- What to produce
Starting at the line that contains "Click the 146 passwords (synced) text" and ending at the line that contains "Action: [x=256, y=459]", arrange those lines below as a numbered list, leaving out blank lines and pictures.

- Working data
- - -

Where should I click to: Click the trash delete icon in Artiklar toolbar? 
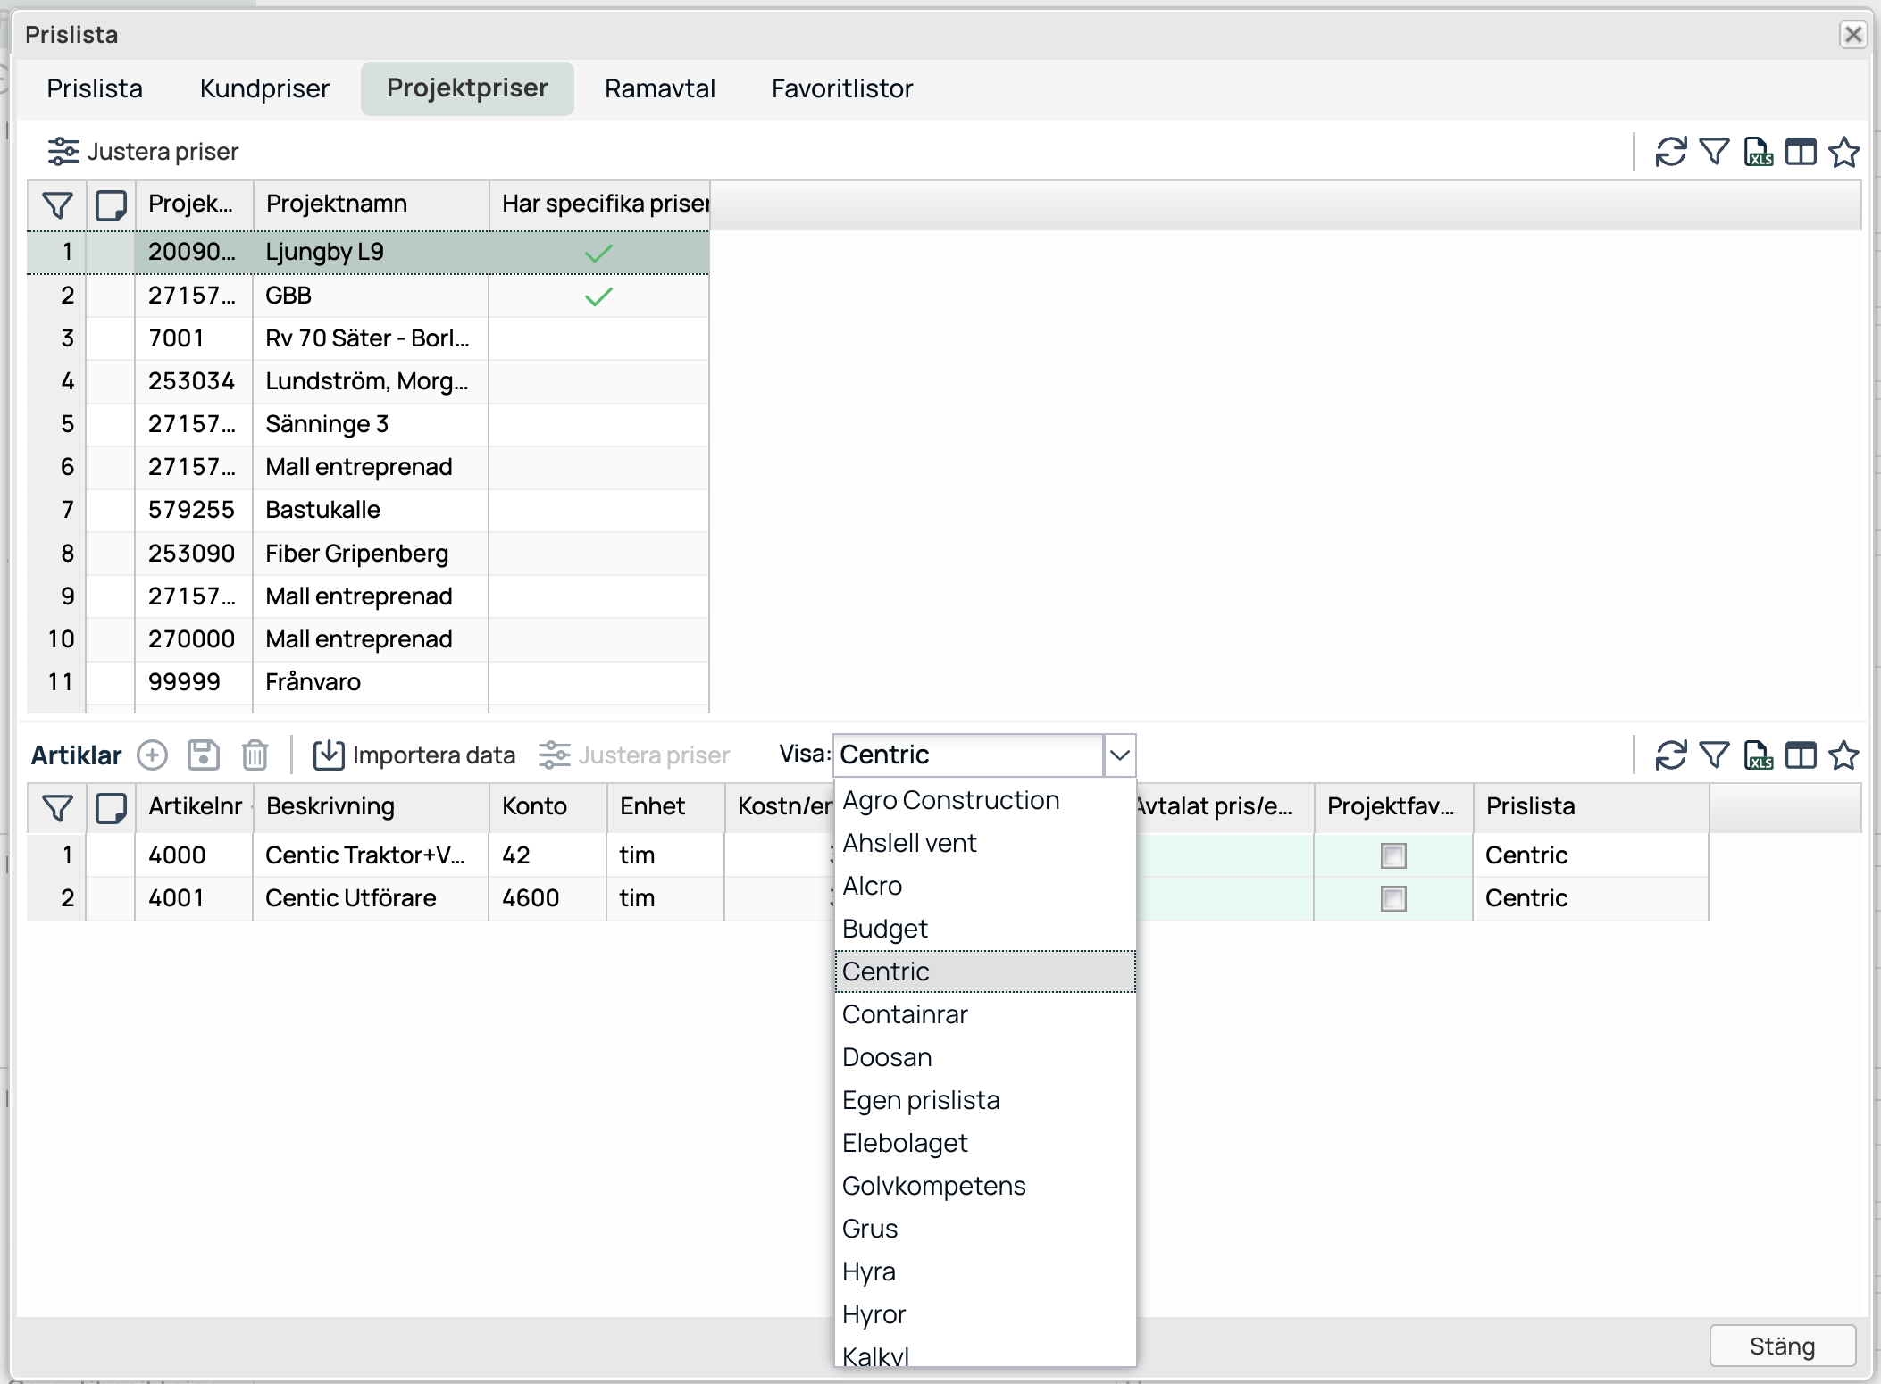[255, 755]
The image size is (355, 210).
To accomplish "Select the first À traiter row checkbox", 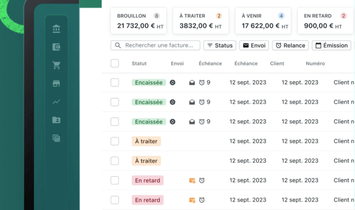I will click(115, 141).
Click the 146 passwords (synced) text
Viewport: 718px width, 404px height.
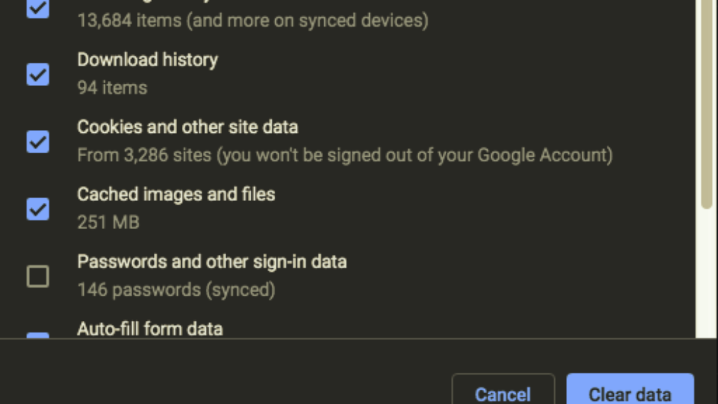pyautogui.click(x=176, y=290)
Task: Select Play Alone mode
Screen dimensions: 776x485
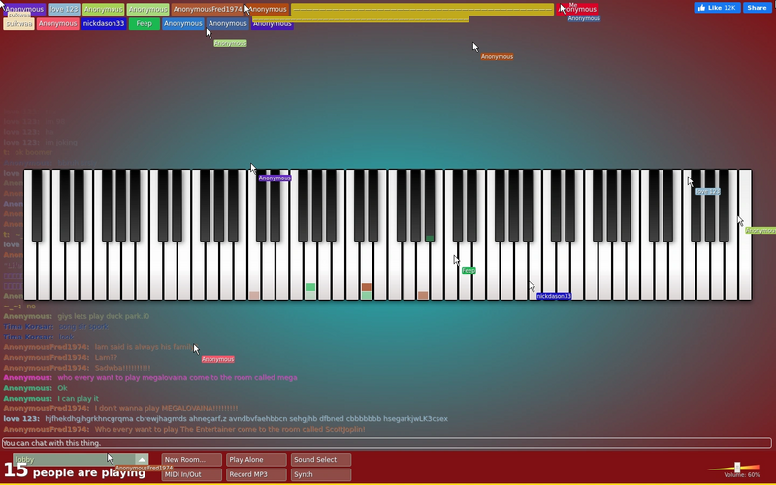Action: [x=256, y=459]
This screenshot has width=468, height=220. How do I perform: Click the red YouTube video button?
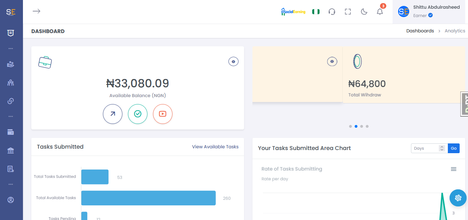[163, 114]
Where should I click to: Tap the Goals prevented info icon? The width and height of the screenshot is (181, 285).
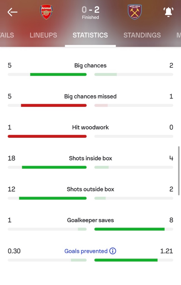point(113,251)
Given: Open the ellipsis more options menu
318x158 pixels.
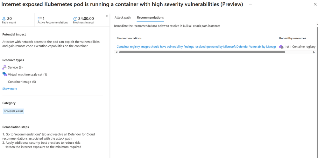Looking at the screenshot, I should tap(251, 4).
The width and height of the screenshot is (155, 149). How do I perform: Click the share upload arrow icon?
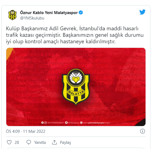point(54,143)
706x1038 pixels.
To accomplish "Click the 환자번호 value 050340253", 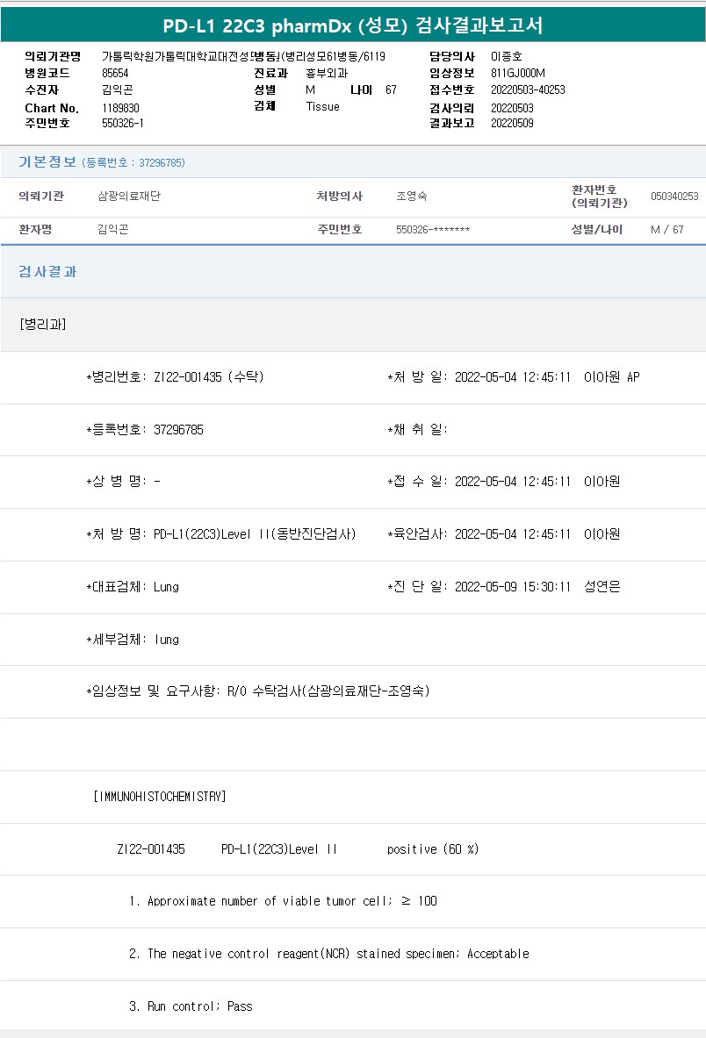I will click(x=674, y=197).
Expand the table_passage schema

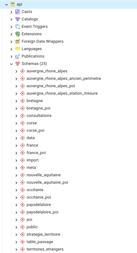pyautogui.click(x=16, y=242)
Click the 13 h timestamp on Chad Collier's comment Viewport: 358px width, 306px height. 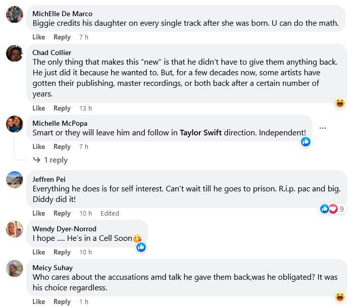(x=85, y=109)
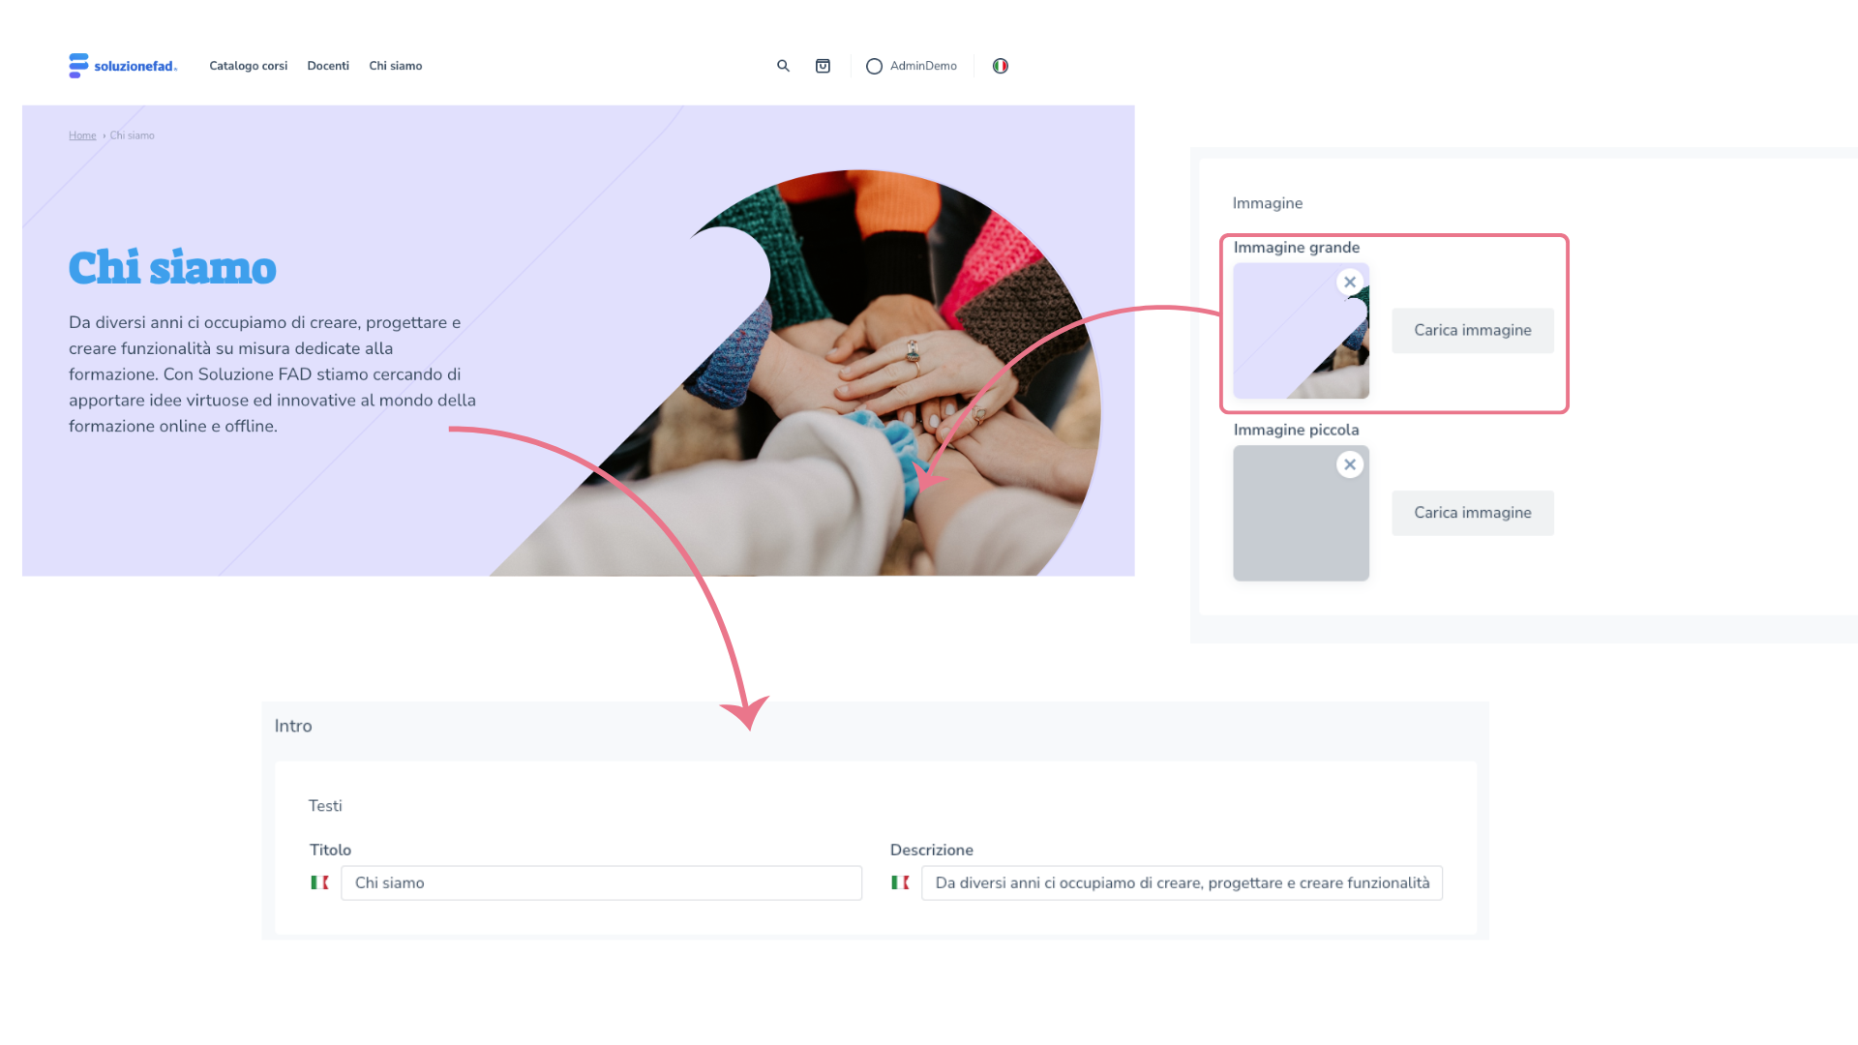1858x1045 pixels.
Task: Click the soluzionefad logo
Action: tap(123, 66)
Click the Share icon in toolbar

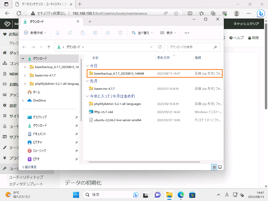tap(108, 33)
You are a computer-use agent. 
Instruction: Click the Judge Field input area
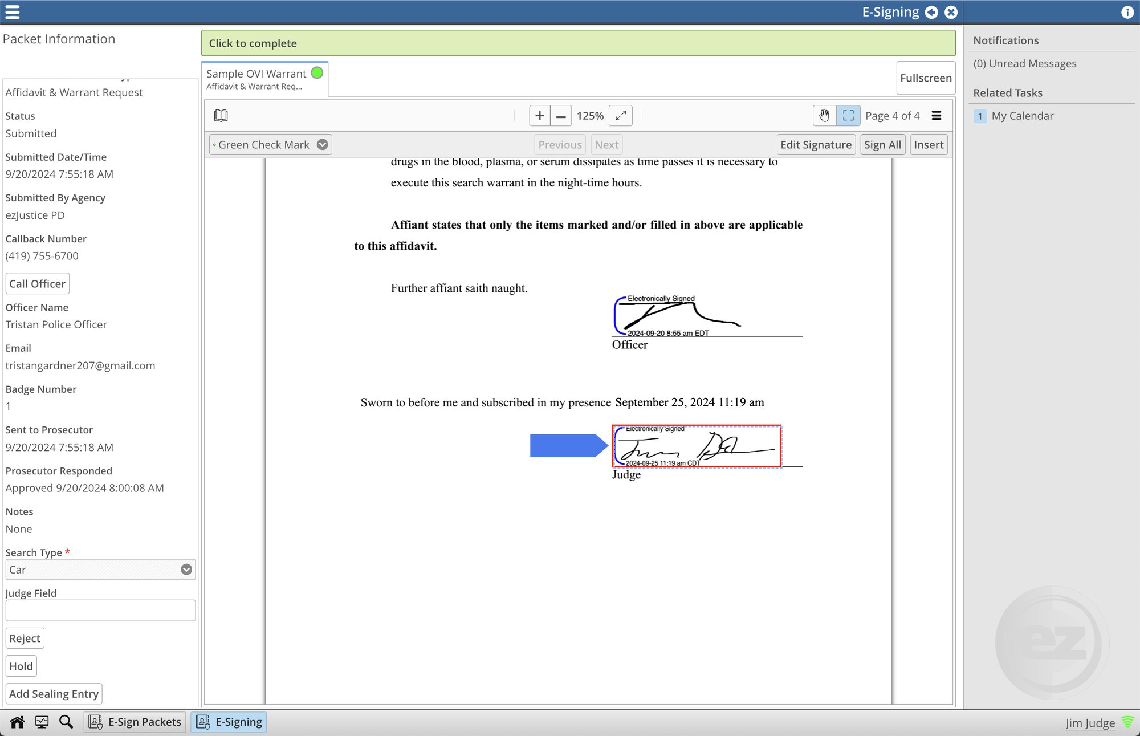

- - -

- Solution to this exercise
1. Click the 146 passwords (synced) text
2. Viewport: 718px width, 404px height.
3. pyautogui.click(x=176, y=290)
4. Task: Select Play Alone mode
5. Screen dimensions: 776x485
6. Action: [x=256, y=459]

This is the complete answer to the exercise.